- English release poster
- Kanji: リボンヒーロー
- Revised Hepburn: Ribon Hīrō
- Directed by: Yuuki Igarashi
- Screenplay by: Yuuki Igarashi
- Based on: Princess Knight by Osamu Tezuka
- Produced by: Shunya Hasabe
- Starring: Saya [ja]; Seiran Kobayashi; Koki Uchiyama; Mayumi Shintani;
- Cinematography: Hikaru Fukuda
- Edited by: Junichi Uematsu
- Music by: Satoru Kosaki; Ryuichi Takada [ja];
- Production companies: Outline; Twin Engine;
- Distributed by: Netflix
- Release date: August 8, 2026;
- Running time: 111 minutes
- Country: Japan
- Language: Japanese

= The Ribbon Hero =

2026 film by Yuuki Igarashi

The Ribbon Hero (リボンヒーロー, Ribon Hīrō) is a 2026 Japanese animated film directed by Yuuki Igarashi, in his feature directorial debut. An adaptation of Osamu Tezuka's manga series Princess Knight, it is produced by Netflix and Twin Engine and animated by Outline. It features character designs by Kei Mochizuki, with Mai Yoneyama and Issei Arakaki contributing to the designs, and Satoru Kosaki and Ryuichi Takada composing the music. The film was released on Netflix on August 8, 2026. The film's theme song is "Reborn", performed by Girls Archives.

==Plot==
Long ago, a monster named Nergal from the Sea of Ash appeared, destroying everything in its path. Humanity tried to stop it, but every attempt failed. Eventually, humanity awakened a warrior known as the Ribbon Hero.

The story then shifts to the present day, where the powerless Princess Sapphire finds herself amid the ruins of a castle destroyed by the monster Nergal. After being awakened by Zirco, they make their way through the palace corridors, only to discover that her father and mother have already been contaminated by Nergal’s spores. Before the palace collapses, Sapphire refuses to leave, but Zirco forces her to escape. Everyone flees using the available ships, only to watch their homeland being destroyed by Nergal’s attack.

After reaching the coast and taking shelter in an abandoned mine, Zirco creates an iron arm brace for Sapphire to treat her broken arm. The following morning, they wander across the vast plains in search of a new place to live.

In Goldland, Pine, who is delivering bread, is suddenly approached by two strangers asking for some of her bread.
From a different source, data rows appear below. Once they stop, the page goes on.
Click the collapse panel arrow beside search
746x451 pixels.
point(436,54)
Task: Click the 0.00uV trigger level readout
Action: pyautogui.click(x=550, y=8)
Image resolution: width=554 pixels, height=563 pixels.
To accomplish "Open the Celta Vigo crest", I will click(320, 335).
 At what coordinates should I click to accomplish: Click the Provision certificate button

She then invites them to her home. It is revealed that the strangers are Sapphire and Zirco, who have been starving after wandering for seven years and are looking for work to survive. Pine’s father reveals that the quickest way to make money is by mining crystals.

On mining day, they meet Rock, Chorogy, Hecate, Chick, and Jack, who become their teammates. While mining, the monster Ash King emerges from the surface and attacks them. Sapphire falls into a crystal cavern and awakens the power of her ribbon, transforming her into the Ribbon Hero she christened as the "Princess Knight". After driving the monster back, the group is summoned by Velvet, who warns them that if the monster is fought without proper precautions, it will destroy the entire area.

The following day, Sapphire is escorted by guards to meet Velvet. Sapphire makes a pact with Velvet to help defeat the Ash King. Velvet reveals that Nergal is not actually a creature native to their world and will only consume human souls once their crystals have been depleted.

Sapphire battles the Nergal inside the Pillar of Creation and unknowingly awakens a power that allows her to transform into a white swan.

Three months later, the Partners inform the Pope that Nergal’s spores have appeared in the capital, prompting the immediate evacuation of its citizens. Shortly after Sapphire destroys one of the Pillars of Creation, the true Nergal appears and begins destroying Goldland, killing Chorogy in the process. Despite Sapphire and Velvet’s efforts to prevent Nergal from destroying the city, they fail, and they, along with the children from the orphanage, are sacrificed as offerings to the Ash King.

After Pine and the others free Sapphire and Velvet from the guards and saved the orphans, Sapphire uses her power and enters the Ash King, which has transformed into its true form. She awakens in a dreamlike realm alongside the heroes of the past and the people who had perished in Nergal’s attacks.

Sapphire eventually defeats the Ash King by piercing its heart core and returns to her friends. Sapphire and Zirco then return to Silverland to pay their final respects to everyone in the kingdom who perished during the attack seven years earlier.

==Voice cast==

| Character | Voice actor |  |
| Japanese | English |
| Sapphire (サファイア, Safaia) | Saya [ja] | Courtney Lin |
| Pine (パイン, Pain) | Seiran Kobayashi | Jenny Yokobori |
| Velvet (ベルベット, Berubetto) | Koki Uchiyama | Alan Lee |
| Zirco (ジルコ, Jiruko) | Mayumi Shintani | Anne Yatco |
| Rock (ロック, Rokku) | Yoshimasa Hosoya | Stephen Fu |
| Hecate (ヘケート, Hekēto) | Mito Tsukino | Miya Kodama |
| Chorogy (チョロギ, Chorogi) | Yūsuke Tezuka | Caleb Yen |
| Chick (ジルコ, Chikku) | Lunlun | Dawn Anderson |
| Jack (タック, Takku) | Debidebi Debiru | Brittany Lauda |
| Pope (教皇, Kyōkō) | Haruhiko Jō | Keone Young |

==Release==
The Ribbon Hero was released on Netflix on August 8, 2026. The film was previewed at the 2026 Annecy International Animation Film Festival on June 24.

A limited theatrical release in Japan was announced for September 4 to September 17, 2026.